What you have to do.
Rewrite the records below, replacing each "image size" with "frame size" and changing nothing else.

Records to process.
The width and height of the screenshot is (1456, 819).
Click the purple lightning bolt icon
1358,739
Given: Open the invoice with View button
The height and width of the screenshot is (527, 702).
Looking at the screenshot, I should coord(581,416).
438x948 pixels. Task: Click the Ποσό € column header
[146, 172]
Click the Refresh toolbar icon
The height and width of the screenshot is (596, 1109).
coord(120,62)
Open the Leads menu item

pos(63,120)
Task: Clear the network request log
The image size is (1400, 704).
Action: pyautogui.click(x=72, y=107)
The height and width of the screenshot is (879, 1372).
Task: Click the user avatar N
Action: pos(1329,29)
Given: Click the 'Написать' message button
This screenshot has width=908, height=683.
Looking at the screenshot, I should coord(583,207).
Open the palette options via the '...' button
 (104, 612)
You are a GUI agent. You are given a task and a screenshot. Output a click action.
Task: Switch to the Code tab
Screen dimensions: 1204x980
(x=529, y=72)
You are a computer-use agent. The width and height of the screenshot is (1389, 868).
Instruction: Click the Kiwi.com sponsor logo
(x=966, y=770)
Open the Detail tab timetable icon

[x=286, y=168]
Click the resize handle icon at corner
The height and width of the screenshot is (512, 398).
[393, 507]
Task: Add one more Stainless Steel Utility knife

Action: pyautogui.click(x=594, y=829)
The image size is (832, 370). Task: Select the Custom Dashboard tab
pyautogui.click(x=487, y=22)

Worked answer.
The width and height of the screenshot is (1456, 819).
Click the purple lightning bolt icon
1358,739
Given: Open the invoice with View button
The height and width of the screenshot is (527, 702).
Looking at the screenshot, I should coord(581,416).
438x948 pixels. Task: Click the Ποσό € column header
[146, 172]
Click the Refresh toolbar icon
The height and width of the screenshot is (596, 1109).
coord(120,62)
Open the Leads menu item

pos(63,120)
Task: Clear the network request log
The frame size is (1400, 704).
Action: pyautogui.click(x=72, y=107)
The height and width of the screenshot is (879, 1372).
Task: Click the user avatar N
Action: pos(1329,29)
Given: Click the 'Написать' message button
This screenshot has width=908, height=683.
Looking at the screenshot, I should coord(583,207).
Open the palette options via the '...' button
 (104, 612)
You are a GUI agent. You are given a task and a screenshot. Output a click action.
Task: Switch to the Code tab
Screen dimensions: 1204x980
(x=529, y=72)
You are a computer-use agent. The width and height of the screenshot is (1389, 868).
Instruction: Click the Kiwi.com sponsor logo
(x=966, y=770)
Open the Detail tab timetable icon

[x=286, y=168]
Click the resize handle icon at corner
The height and width of the screenshot is (512, 398).
[393, 507]
Task: Add one more Stainless Steel Utility knife

Action: pyautogui.click(x=594, y=829)
The frame size is (832, 370). Task: Select the Custom Dashboard tab
pyautogui.click(x=487, y=22)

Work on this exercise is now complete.